The ECJ has today ruled (in two cases) that a dress code (whether formal or informal) which has, at its heart, the principle of projecting neutrality to the company’s client or customer base, is not directly discriminatory against any given religion. It is however potentially indirectly discriminatory unless the employer can objectively justify the dress code. That means the employer must show both a legitimate aim (here, neutrality to customers and clients) and demonstrate that their way of achieving that aim is both appropriate and proportionate. This is a balancing act and could potentially differ for different groups of employees – for example, can the same legitimate aim be applied to those who have no contact with customers as opposed to those who are in customer facing roles?

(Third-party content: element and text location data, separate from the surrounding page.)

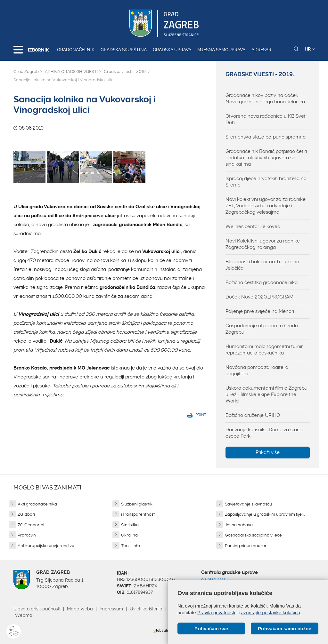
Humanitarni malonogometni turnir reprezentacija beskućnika (264, 350)
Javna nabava (239, 525)
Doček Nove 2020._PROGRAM (259, 297)
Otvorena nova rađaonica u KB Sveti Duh (266, 119)
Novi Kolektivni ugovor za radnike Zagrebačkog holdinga (263, 244)
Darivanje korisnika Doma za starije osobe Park (264, 433)
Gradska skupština (124, 50)
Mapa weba (80, 609)
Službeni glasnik (137, 504)
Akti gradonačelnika (37, 504)
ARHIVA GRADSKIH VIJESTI (71, 71)
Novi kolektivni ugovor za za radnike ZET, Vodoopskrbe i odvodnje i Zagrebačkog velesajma (266, 206)
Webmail (25, 615)
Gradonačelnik (76, 50)
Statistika (130, 525)
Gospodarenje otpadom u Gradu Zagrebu (262, 329)
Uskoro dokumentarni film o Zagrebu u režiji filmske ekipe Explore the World (266, 394)
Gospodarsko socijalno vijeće (253, 535)
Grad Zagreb (26, 71)
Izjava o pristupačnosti (37, 609)
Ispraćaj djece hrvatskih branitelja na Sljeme (266, 182)
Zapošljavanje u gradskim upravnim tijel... (265, 514)
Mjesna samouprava (221, 50)
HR (309, 49)
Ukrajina (129, 535)
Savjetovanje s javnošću (248, 504)
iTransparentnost (138, 514)
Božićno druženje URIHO (253, 415)
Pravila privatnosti (216, 612)
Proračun (27, 535)
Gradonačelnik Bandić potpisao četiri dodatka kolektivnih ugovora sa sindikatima (266, 158)
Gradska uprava (172, 50)
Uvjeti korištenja (146, 609)
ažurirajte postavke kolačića (270, 612)
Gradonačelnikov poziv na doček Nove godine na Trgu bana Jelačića (265, 99)
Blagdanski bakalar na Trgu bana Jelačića (262, 265)
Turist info (130, 545)
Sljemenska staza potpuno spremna (266, 137)
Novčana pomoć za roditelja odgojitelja (257, 370)
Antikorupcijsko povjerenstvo (46, 545)
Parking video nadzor (246, 545)
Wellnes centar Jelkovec (253, 227)
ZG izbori (26, 514)
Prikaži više (267, 452)
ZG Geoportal (31, 525)
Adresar (261, 50)
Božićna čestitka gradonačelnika (261, 282)
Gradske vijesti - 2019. (125, 71)
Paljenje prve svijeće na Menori (260, 311)
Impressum (111, 609)
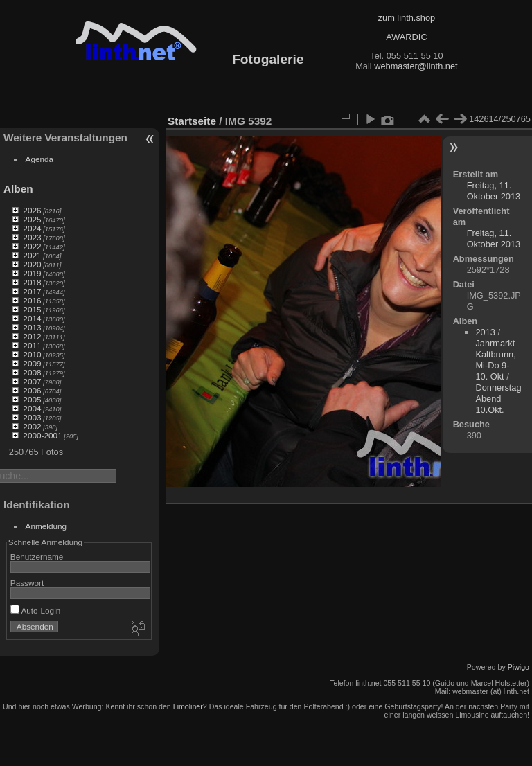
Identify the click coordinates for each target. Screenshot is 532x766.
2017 (32, 291)
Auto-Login (35, 610)
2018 (32, 282)
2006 (32, 390)
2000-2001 (42, 435)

Both cases are returning to their local courts to apply the ECJ decision, so the Belgian and French courts will have the final say. The two cases, while applying the same principles, could well end up with different outcomes as the G4S v Achibita case related to a dismissal for failing to follow the company’s dress code, which the company will have to show was an appropriate and proportionate means of achieving their stated aim of projecting neutrality. In the second case of Bougnaoui v Micropole, Ms Bougnaoui was dismissed because a client did not want her to wear a veil, rather than because of an internal rule. In such circumstances it is difficult to see that any successful defence can now be put forward.

Once the UK has extricated itself from Europe, we are unlikely to be bound by these decisions. Discrimination law is, however, so ingrained in our employment practices that decisions like this are unlikely to be diluted by Brexit.